Dans un pays où le Conseil constitutionnel, en avalisant une forfaiture, a été à l’origine d’une dizaine de morts, il y a plus urgent en matière de réforme que les bravades ministérielles sur des audits, qui sont un simple exercice de réédition des comptes après toute gestion des deniers publics.

Tout ceci m’amène à dire pourquoi je ne tombe pas dans l’idolâtrie devant la Garde Royale. Il est des questions tellement plus urgentes et plus importantes que cette affaire d’enrichissement illicite que ses sorties intempestives et inutiles dans la presse m’indignent.

L’état scandaleux des prisons sénégalaises doit préoccuper la Garde Royale. Ces lieux de privation de liberté sont devenus de véritables sources de toutes les maladies imaginables à cause de la promiscuité et du surpeuplement carcéral. Un ancien Garde des Sceaux (tiens !) a été empêché de dormir lors de sa garde-à-vue dans un commissariat dakarois par…des rats peu accommodants.
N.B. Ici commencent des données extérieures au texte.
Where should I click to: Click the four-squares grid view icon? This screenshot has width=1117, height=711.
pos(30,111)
La lenteur des procédures judiciaires devrait aussi préoccuper notre chère Garde Royale. Car les citoyens ont le droit d’être fixés rapidement sur leur sort quand ils ont affaire à la justice de leur pays.
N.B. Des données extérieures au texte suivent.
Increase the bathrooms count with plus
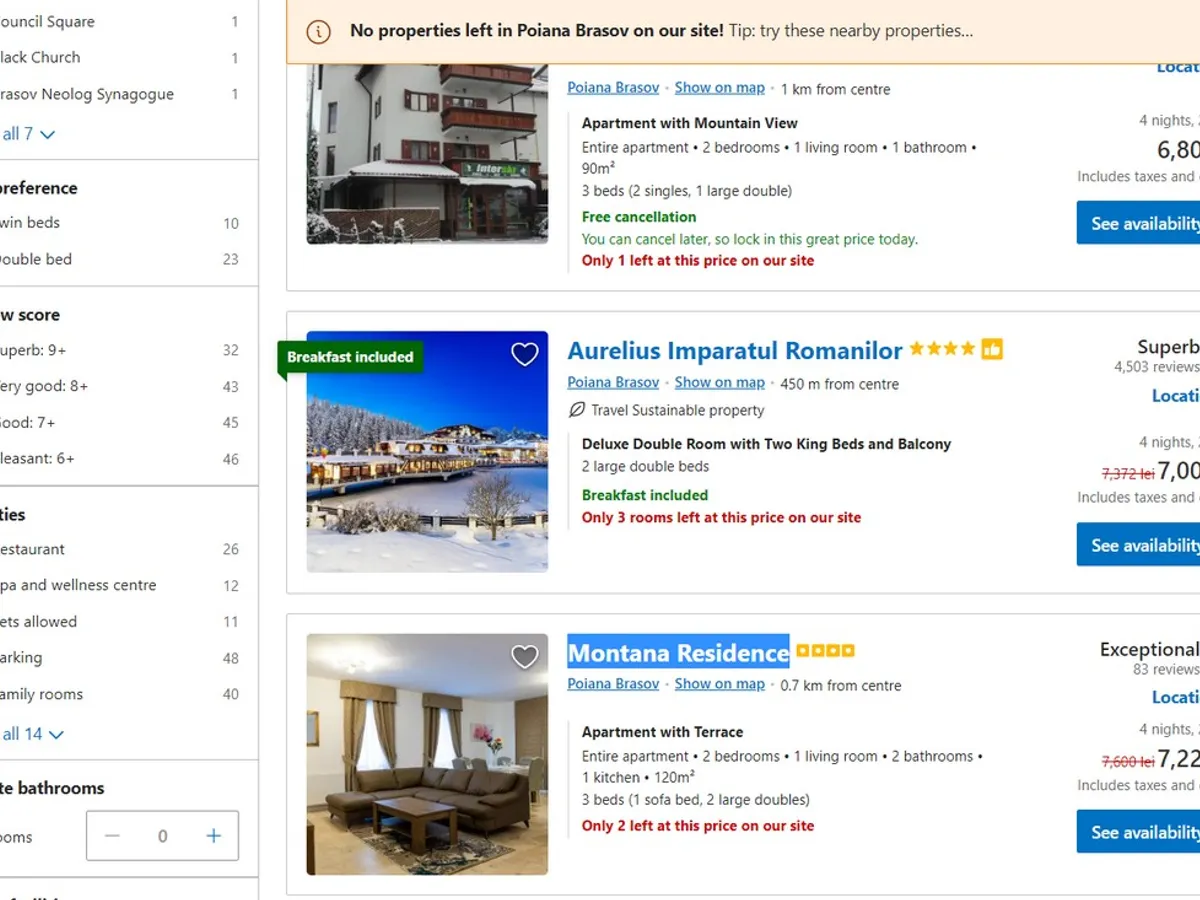 click(213, 836)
L’impasse sur l’état de délabrement avancé des cours et tribunaux dans l’intérieur du pays, qui tombent en ruine sans qu’aucune solution concrète ne soit proposée est aussi regrettable. Avec l’érection de nouvelles régions qui les portent dorénavant à 14, je pensais que la refonte de la carte judiciaire du Sénégal allait préoccuper notre bonne dame. Il n’en est rien.
Enfin, la détention préventive n’a non plus pas attiré l’attention bienveillante de la Garde Royale. Car il est indigne et contraire à tous les principes des droits humains de garder une personne des années durant dans des conditions inhumaines sans qu’aucune décision de justice ne vienne lui notifier ce que lui la société lui reprochait.

Hélas, sur toutes ces questions, la réponse que l’on sert aux citoyens est implacablement aux antipodes des vraies priorités. Elle est relative aux audits, à la répression de l’enrichissement illicite et aux biens mal acquis.

Comme si ces priorités n’intéressaient que les sots, ces intellectuels à la sauce Terangaweb.